In the meantime, the recent protests and uprisings have forced us to an in-between place with the reopenings. None of us knows what’s to come, and for some, it may be unsettling. Our cultural foundations are crumbling before our eyes. We seem to have an opportunity now to create a complete social and personal transformation. Perhaps we’re having a disintegration of society as we know it, so we can evolve to a more inclusive, more responsible world. As Ron Pevny says in his “Conscious Living, Conscious Aging”: “Where we confront the dragons of uncertainty, grief, hopelessness, doubt, and seeming loss of control as being the place from which new strength and vision emerges ... we are cracked open ... and the work of significant passage takes months or even years.” It can be painful. This is painful!
Do we really need to open everything back up so soon? My heart goes out to all who have lost businesses, jobs (including myself) and their whole financial base, let alone all the people who are suffering from the virus itself. But do we want to rush back into the exploitation of people, communities and living systems? Back to the growth-obsessed industrial society along with more irreversible damage to our planet? Can’t we take more of this turbulent time to lay the foundation for new and healthier realities? We must do this better!
Some ecologically positive things have happened, even in these three months of shutdown. Global greenhouse gas emissions are expected to fall by 8% this year – the largest on record. New gas and oil permits are down by 96% in April from a year ago, and animals are roaming freely without so many people around. Hope. Earth has the ability to heal if we meet it halfway.

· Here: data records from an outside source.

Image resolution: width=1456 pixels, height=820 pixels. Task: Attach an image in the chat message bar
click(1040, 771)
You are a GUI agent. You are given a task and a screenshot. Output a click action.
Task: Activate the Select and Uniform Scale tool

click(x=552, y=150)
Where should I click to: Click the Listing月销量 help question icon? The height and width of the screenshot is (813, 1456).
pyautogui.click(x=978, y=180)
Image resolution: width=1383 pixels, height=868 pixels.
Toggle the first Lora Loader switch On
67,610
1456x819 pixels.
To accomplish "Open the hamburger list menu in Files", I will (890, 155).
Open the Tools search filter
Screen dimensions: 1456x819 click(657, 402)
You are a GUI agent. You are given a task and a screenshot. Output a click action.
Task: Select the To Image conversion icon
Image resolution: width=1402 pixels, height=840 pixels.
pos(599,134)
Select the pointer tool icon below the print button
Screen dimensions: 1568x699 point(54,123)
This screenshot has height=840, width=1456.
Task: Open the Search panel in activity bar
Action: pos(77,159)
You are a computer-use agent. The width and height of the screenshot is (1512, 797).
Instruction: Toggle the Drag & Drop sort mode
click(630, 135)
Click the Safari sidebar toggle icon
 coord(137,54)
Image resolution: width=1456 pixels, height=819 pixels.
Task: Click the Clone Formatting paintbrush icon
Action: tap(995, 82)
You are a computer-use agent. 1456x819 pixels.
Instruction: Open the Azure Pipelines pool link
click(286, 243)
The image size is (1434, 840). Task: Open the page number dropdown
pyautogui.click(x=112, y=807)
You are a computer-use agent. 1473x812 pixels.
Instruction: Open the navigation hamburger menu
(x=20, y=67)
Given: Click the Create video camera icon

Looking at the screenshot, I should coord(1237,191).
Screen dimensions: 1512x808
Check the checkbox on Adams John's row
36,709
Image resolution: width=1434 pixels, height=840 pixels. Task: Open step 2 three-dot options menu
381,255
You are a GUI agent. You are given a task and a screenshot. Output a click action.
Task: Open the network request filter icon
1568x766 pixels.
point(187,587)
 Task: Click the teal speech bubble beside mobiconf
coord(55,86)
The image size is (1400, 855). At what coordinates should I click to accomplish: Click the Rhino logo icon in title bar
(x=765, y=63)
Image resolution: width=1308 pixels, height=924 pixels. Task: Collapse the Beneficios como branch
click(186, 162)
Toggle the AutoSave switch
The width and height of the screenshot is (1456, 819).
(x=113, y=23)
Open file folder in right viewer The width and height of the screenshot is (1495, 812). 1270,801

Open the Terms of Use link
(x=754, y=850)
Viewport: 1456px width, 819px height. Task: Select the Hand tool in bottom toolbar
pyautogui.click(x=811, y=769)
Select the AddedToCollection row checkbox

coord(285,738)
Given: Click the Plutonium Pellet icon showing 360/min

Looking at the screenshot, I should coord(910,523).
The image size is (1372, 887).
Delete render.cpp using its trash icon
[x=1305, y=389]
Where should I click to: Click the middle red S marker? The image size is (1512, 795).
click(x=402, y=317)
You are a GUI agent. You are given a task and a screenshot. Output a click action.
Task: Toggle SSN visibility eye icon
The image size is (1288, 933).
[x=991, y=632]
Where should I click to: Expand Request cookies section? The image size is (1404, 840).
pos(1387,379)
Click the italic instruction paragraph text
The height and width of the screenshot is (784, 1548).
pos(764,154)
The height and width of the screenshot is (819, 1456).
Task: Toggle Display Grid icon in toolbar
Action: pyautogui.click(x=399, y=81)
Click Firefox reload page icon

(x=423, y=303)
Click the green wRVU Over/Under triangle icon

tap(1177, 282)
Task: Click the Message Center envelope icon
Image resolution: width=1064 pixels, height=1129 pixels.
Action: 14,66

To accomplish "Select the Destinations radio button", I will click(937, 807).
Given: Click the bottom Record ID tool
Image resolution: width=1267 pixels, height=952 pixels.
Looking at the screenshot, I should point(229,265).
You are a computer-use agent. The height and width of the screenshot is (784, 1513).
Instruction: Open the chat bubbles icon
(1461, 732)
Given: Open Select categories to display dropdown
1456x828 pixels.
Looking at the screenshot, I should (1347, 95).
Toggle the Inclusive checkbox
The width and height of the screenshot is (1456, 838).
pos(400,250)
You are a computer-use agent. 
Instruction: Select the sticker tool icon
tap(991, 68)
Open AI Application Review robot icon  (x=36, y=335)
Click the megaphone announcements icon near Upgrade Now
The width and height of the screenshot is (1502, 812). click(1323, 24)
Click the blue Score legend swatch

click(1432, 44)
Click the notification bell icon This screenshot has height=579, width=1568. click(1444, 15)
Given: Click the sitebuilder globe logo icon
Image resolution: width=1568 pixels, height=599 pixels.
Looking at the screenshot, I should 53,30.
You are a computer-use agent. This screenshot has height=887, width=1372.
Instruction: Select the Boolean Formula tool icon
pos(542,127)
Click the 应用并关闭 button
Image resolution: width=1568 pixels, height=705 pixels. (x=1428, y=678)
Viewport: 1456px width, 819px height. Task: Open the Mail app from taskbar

So what can we do? This is personal and must come from a place of gratitude – gratitude that we love this life and Earth so much it breaks our hearts to see it in such shambles. Then we can act. Maybe we really take a look at racial differences and make change. Maybe employers look at the bottom line as being the welfare of their employees. Maybe we need to have more decentralization of the food system to become more regional. Maybe we donate to one of the nonprofits dealing with something we care about – the Earth, fair wages, health care for all. Maybe we join one of the Indivisible committees – climate, immigration, civil rights, health care, freedom of the press, public lands, sustainability, among many. Or work for a political candidate this election season. Or maybe we just want to be more thoughtful and caring in our relationships, in what we buy and how gently we trod on the Earth.
I write – this column, letters to politicians, letters to others who make a difference. Maybe you make protest art, or protest music, or plant a protest garden to feed your neighbors. Appropriate expression of controlled rebellion is needed.
Things are so uncertain. But along with the impermanence of things and daunting obstacles ahead, we are capable of powerful transformative experiences that open us to new horizons of meaning and understanding. Look at the ’60s! As we move forward, let us be healthier, more united, ethical, cooperative, inclusive, honest and equal.
Martha McClellan was a developmental educator in early childhood for 38 years. She has moved her focus now to the other end of life and written a book, “The Aging Athlete: What We Do to Stay in the Game.” Reach her at mmm@bresnan.net.
In the Time of Pandemic
And the people stayed home. And read books, and listened, and rested, and exercised, and made art, and played games, and learned new ways of being, and were still. And listened more deeply. Some meditated, some prayed, some danced. Some met their shadows. And the people began to think differently.
And the people healed. And, in the absence of people living in ignorant, dangerous, mindless, and heartless ways, the Earth began to heal.
And when the danger passed, and the people joined together again, they grieved their losses, and made new choices, and dreamed new images, and created new ways to live and heal the Earth fully, as they had been healed.